- _Task to complete_:
Pull out each line of the items below that contains the word "dropdown", and copy those lines in the order they appear.

+--

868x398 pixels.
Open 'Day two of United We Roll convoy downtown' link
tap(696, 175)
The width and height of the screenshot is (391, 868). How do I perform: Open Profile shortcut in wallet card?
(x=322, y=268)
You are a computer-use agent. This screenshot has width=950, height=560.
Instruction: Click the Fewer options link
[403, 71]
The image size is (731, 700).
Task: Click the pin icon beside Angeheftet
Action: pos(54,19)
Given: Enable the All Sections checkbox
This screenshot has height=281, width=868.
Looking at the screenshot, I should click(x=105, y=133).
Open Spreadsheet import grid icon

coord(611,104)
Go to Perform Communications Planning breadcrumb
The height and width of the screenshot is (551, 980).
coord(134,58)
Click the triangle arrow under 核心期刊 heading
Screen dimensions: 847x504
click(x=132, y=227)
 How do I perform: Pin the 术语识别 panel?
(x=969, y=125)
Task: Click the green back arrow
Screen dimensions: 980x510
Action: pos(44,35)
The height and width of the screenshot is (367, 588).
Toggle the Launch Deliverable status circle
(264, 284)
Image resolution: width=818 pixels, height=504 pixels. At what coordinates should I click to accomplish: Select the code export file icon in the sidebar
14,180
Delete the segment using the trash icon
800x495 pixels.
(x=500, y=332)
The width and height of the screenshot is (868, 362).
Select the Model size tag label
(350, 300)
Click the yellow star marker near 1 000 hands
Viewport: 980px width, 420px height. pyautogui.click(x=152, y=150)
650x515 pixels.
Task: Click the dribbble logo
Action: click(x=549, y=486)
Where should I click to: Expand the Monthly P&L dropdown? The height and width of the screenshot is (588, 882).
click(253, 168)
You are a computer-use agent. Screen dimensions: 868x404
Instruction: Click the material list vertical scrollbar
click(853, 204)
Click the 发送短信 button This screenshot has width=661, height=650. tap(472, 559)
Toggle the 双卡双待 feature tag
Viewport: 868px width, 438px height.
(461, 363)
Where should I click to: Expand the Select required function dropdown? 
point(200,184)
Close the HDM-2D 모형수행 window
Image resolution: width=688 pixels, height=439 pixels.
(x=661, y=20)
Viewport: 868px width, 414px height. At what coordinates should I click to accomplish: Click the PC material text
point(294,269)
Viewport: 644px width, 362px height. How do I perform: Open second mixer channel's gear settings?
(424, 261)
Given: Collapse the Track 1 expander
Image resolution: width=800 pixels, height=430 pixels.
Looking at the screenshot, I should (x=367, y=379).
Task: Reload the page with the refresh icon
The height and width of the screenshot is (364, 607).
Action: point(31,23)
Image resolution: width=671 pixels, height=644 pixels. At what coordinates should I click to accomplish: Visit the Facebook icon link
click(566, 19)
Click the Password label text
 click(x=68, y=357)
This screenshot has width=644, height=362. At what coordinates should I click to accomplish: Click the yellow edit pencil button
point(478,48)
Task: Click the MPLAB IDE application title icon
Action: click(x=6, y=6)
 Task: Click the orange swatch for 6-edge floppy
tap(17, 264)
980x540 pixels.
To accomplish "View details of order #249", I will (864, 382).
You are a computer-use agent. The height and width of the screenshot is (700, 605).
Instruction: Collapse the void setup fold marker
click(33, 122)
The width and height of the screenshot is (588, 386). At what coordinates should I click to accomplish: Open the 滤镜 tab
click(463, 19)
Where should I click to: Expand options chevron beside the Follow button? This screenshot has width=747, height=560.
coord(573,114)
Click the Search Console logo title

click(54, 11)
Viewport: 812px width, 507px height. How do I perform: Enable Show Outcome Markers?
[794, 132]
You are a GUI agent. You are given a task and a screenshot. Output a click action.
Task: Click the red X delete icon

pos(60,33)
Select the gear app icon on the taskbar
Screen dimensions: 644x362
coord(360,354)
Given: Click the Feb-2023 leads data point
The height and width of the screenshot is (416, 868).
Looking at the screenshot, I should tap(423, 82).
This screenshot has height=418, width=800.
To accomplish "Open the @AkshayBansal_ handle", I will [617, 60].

+--

- _Exercise answer_:
Where should I click to: Expand the Monthly P&L dropdown? The height and width of the screenshot is (588, 882).
Where should I click to: Expand the Select required function dropdown? 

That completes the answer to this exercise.